Activity list:
(a) According to the article on the assisted suicide ruling, why did two of the three appeal judges uphold Canada's ban? Answer in one to three sentences.
(b) Reproduce the passage of the assisted suicide article between "Two of the three" and "by the ruling.", inclusive.

Text provided:
[Start of section]
Assisted suicide ban ruled constitutional
VANCOUVER—Canada’s ban on assisted suicide has been upheld in British Columbia’s Court of Appeal, leaving those arguing for the right even more determined to fight for people facing an “unbearable dying process.”
Minutes after the split decision was released yesterday, a lawyer for the respondents in the case announced they would seek leave to appeal in the Supreme Court of Canada.
The challenge was launched by various plaintiffs including Gloria Taylor, who suffered from ALS, or Lou Gehrig’s disease, and the children of Kay Carter, who travelled to Switzerland to seek doctor-assisted suicide in 2010.
Two of the three judges ruled that while the law banning assisted suicide certainly has evolved in the last two decades, it hasn’t changed enough to undermine the 1993 decision from the Supreme Court of Canada.
Both judges agreed the position of the plaintiffs was sympathetic and honest.
“Yet the societal consequences of permitting physician-assisted suicide in Canada—and, indeed, enshrining it as a constitutional right—are a matter of serious concern to many Canadians,” the ruling said.
Pastine said her clients were deeply disappointed by the ruling.
“What this means is that, at least for the moment, seriously and incurably ill individuals will continue to suffer against their wishes at the end of life without the choice and the dignity that they deserve,” she remarked.
The federal government appealed the decision from the B.C. Supreme Court, which ruled last year that safeguards could be put in place to protect against the risks associated with doctor-assisted dying.
The lower court suspended its ruling for a year to allow the federal government to respond.
[End of section]
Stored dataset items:
[Start of section]
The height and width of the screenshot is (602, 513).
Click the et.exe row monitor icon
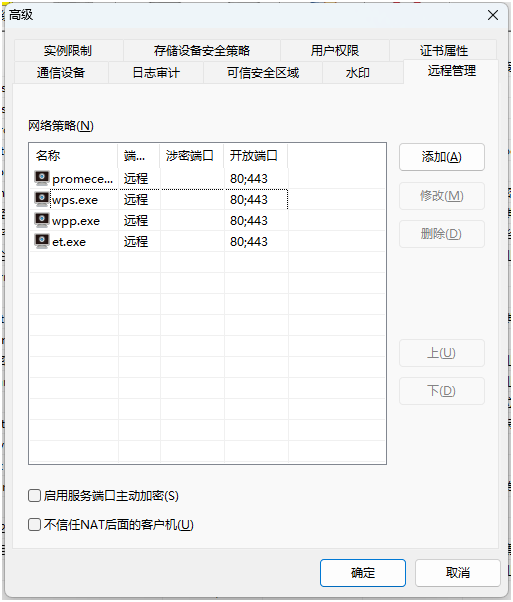[42, 241]
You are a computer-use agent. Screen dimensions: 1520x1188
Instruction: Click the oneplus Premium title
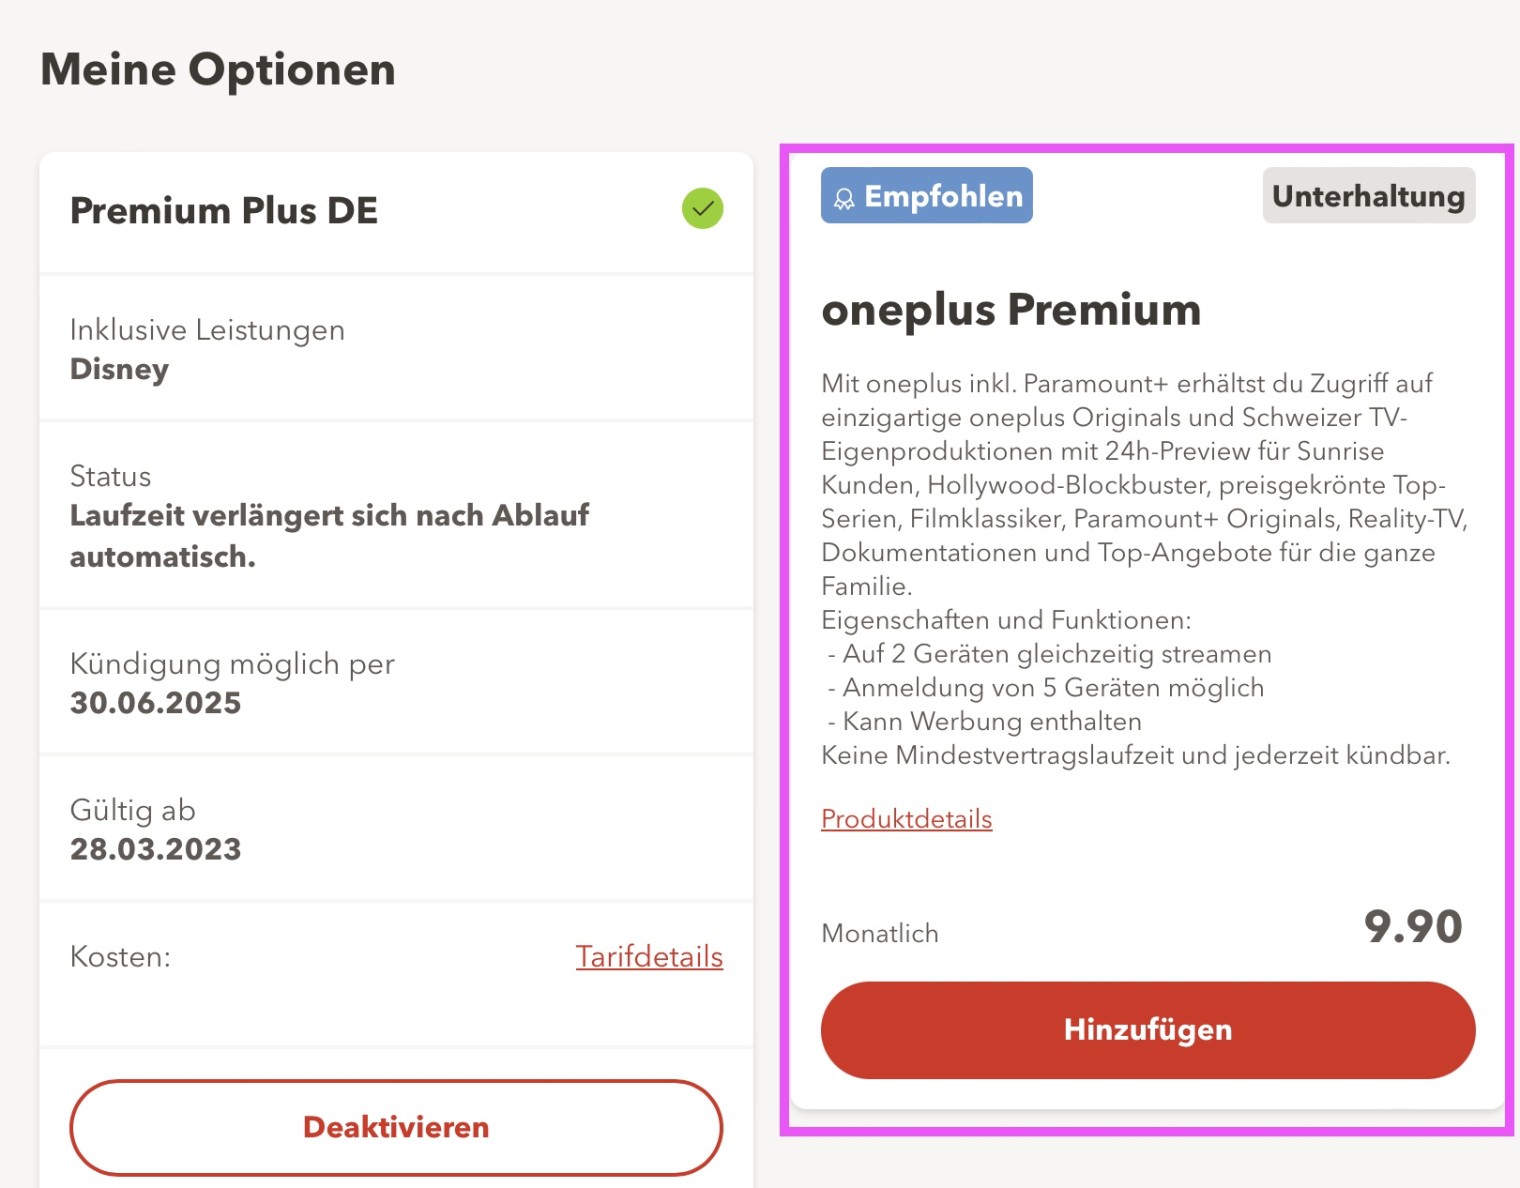(1010, 310)
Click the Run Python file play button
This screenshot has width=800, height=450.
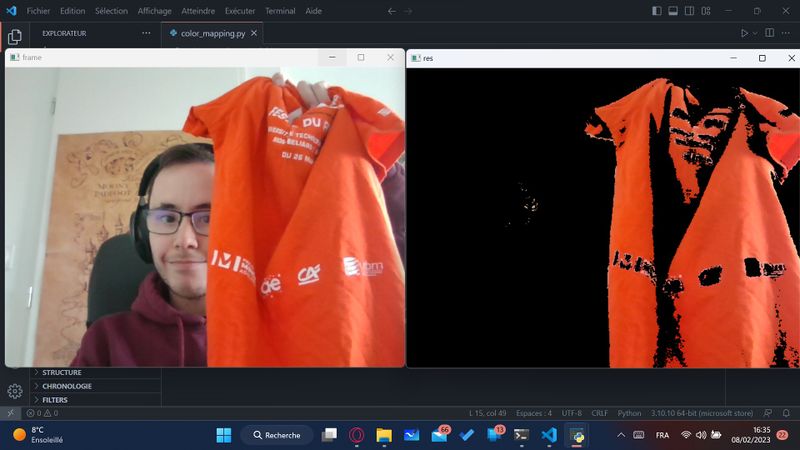click(744, 33)
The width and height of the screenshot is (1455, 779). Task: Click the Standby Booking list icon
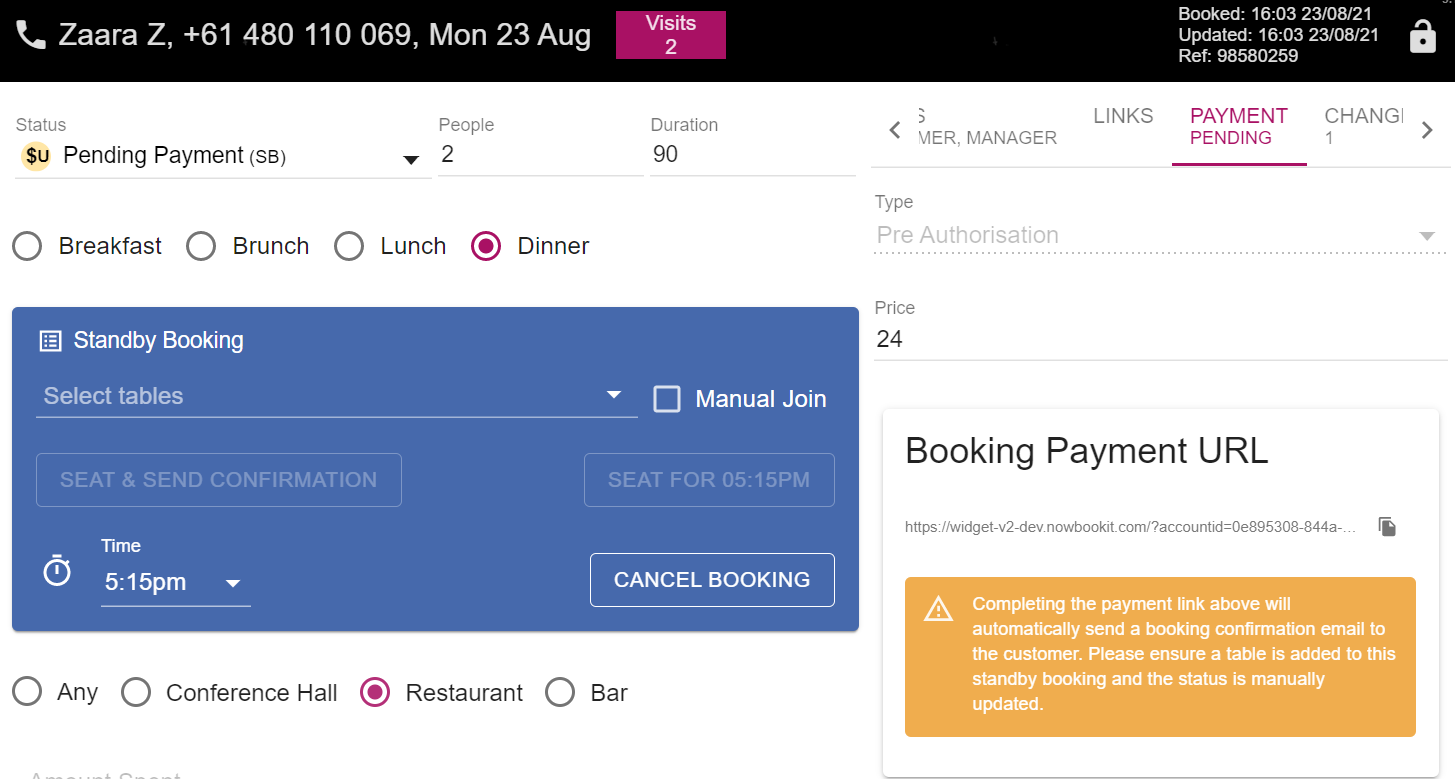pyautogui.click(x=50, y=341)
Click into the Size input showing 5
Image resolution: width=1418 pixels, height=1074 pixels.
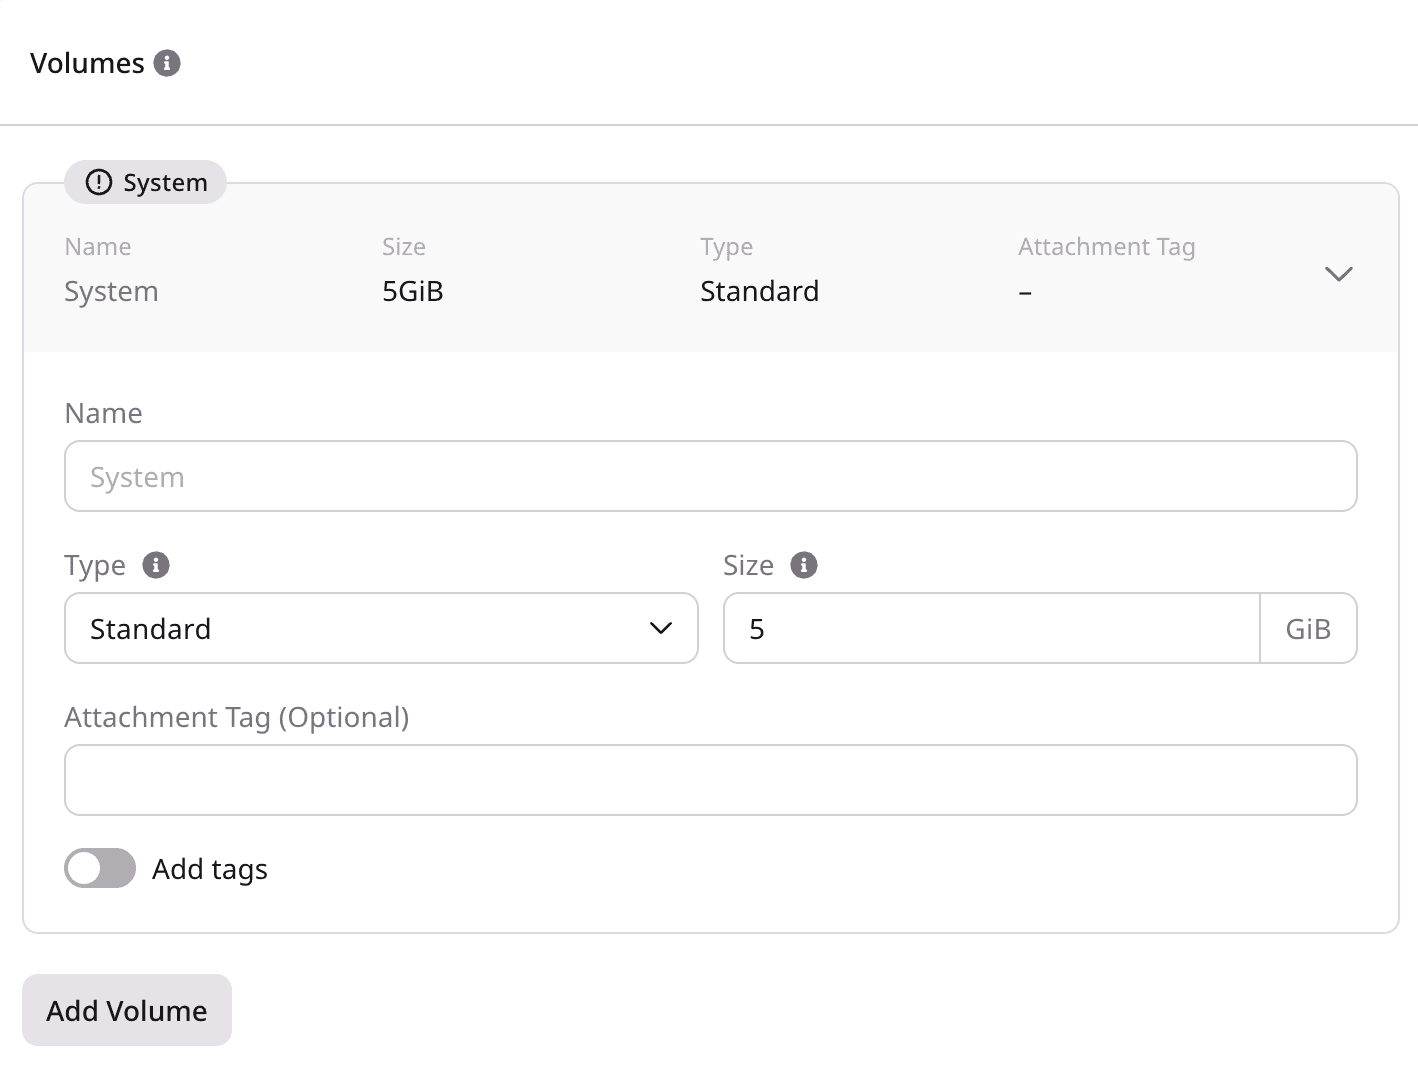(x=990, y=628)
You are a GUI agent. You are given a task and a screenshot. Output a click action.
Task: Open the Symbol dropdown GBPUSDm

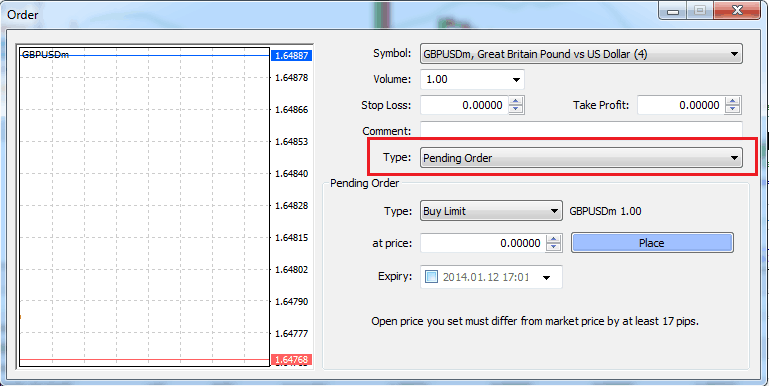click(x=581, y=54)
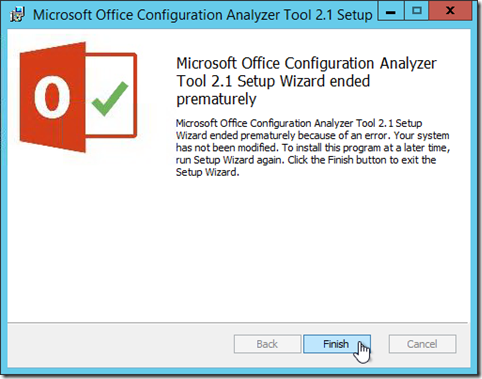
Task: Click the green checkmark graphic
Action: (110, 98)
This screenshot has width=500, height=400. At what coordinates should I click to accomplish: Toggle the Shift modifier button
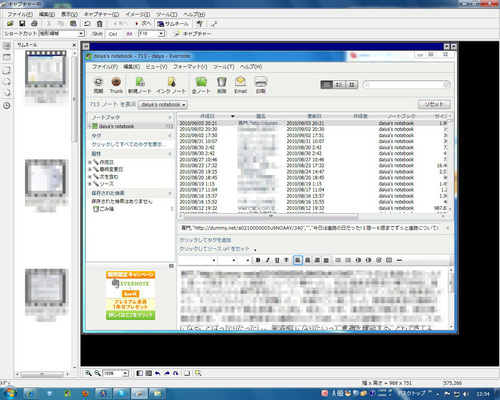[97, 34]
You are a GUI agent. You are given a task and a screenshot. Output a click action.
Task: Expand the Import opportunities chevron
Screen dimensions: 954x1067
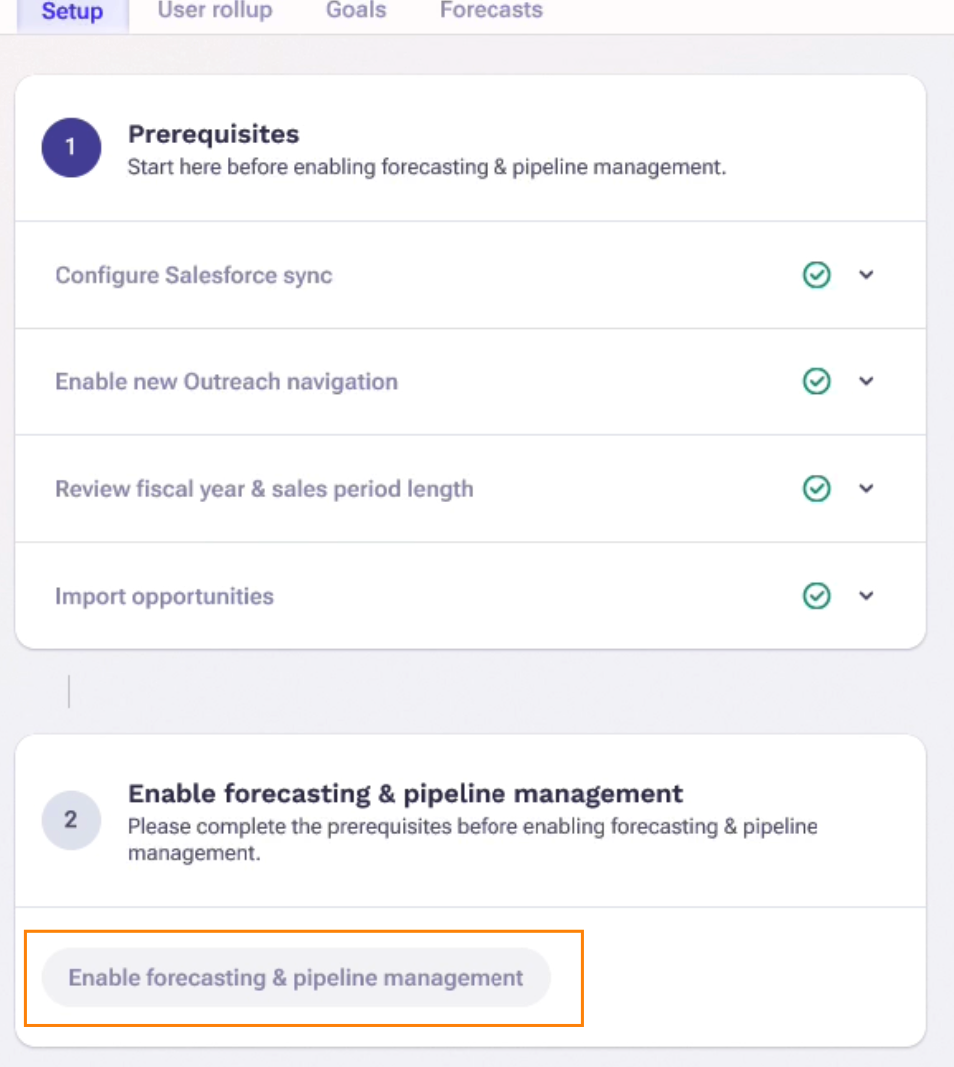(x=867, y=596)
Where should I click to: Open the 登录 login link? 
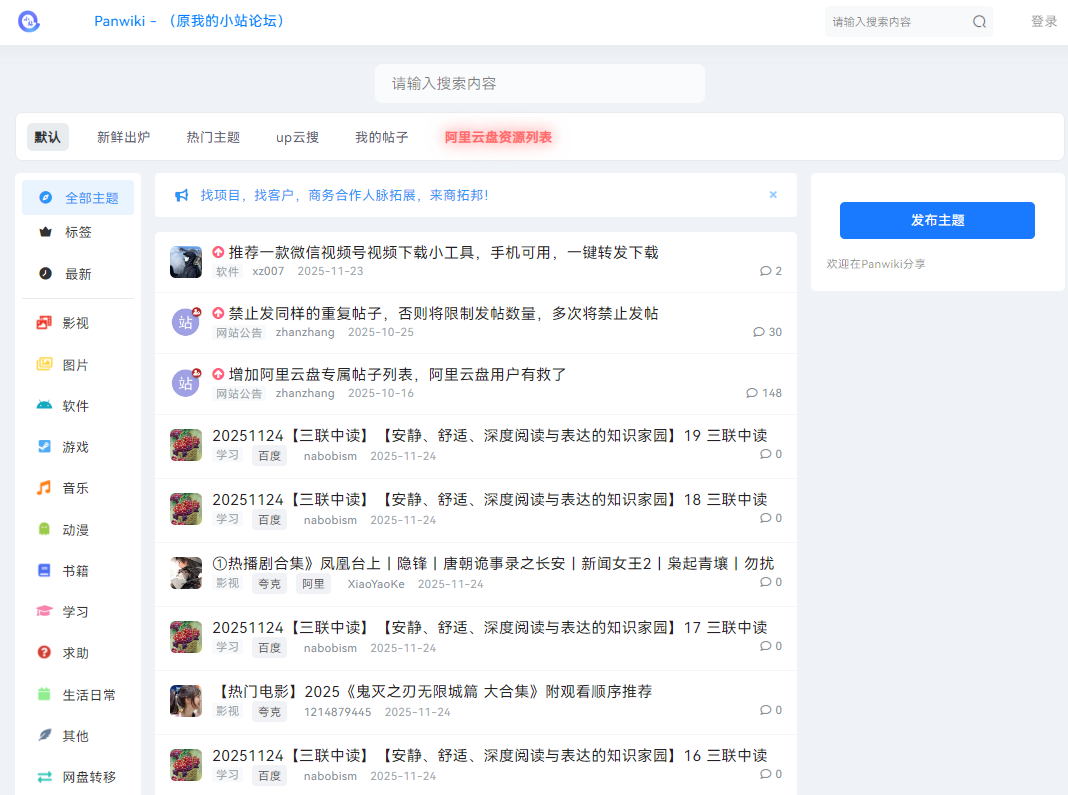click(x=1044, y=20)
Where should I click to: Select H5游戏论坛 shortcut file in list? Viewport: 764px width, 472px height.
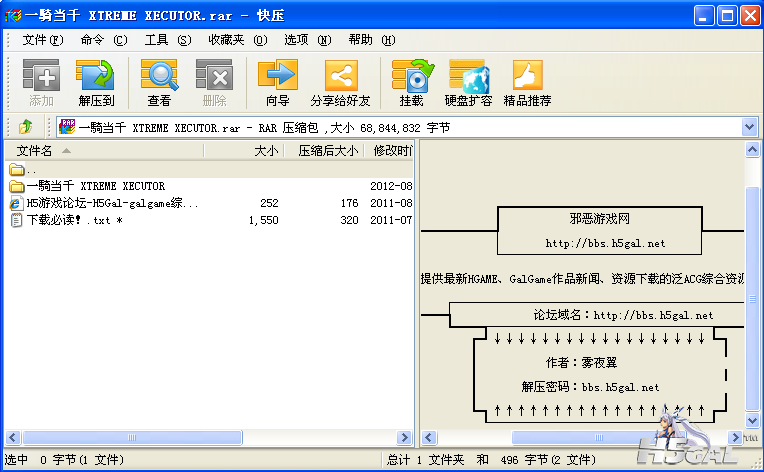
[End of section]
Results by task:
(a) The two judges held that, although the law on assisted suicide has evolved over the last two decades, it has not changed enough to undermine the Supreme Court of Canada's 1993 decision. They also said that permitting physician-assisted suicide, and enshrining it as a constitutional right, raises societal consequences that many Canadians regard as a matter of serious concern.

(b)
Two of the three judges ruled that while the law banning assisted suicide certainly has evolved in the last two decades, it hasn’t changed enough to undermine the 1993 decision from the Supreme Court of Canada.
Both judges agreed the position of the plaintiffs was sympathetic and honest.
“Yet the societal consequences of permitting physician-assisted suicide in Canada—and, indeed, enshrining it as a constitutional right—are a matter of serious concern to many Canadians,” the ruling said.
Pastine said her clients were deeply disappointed by the ruling.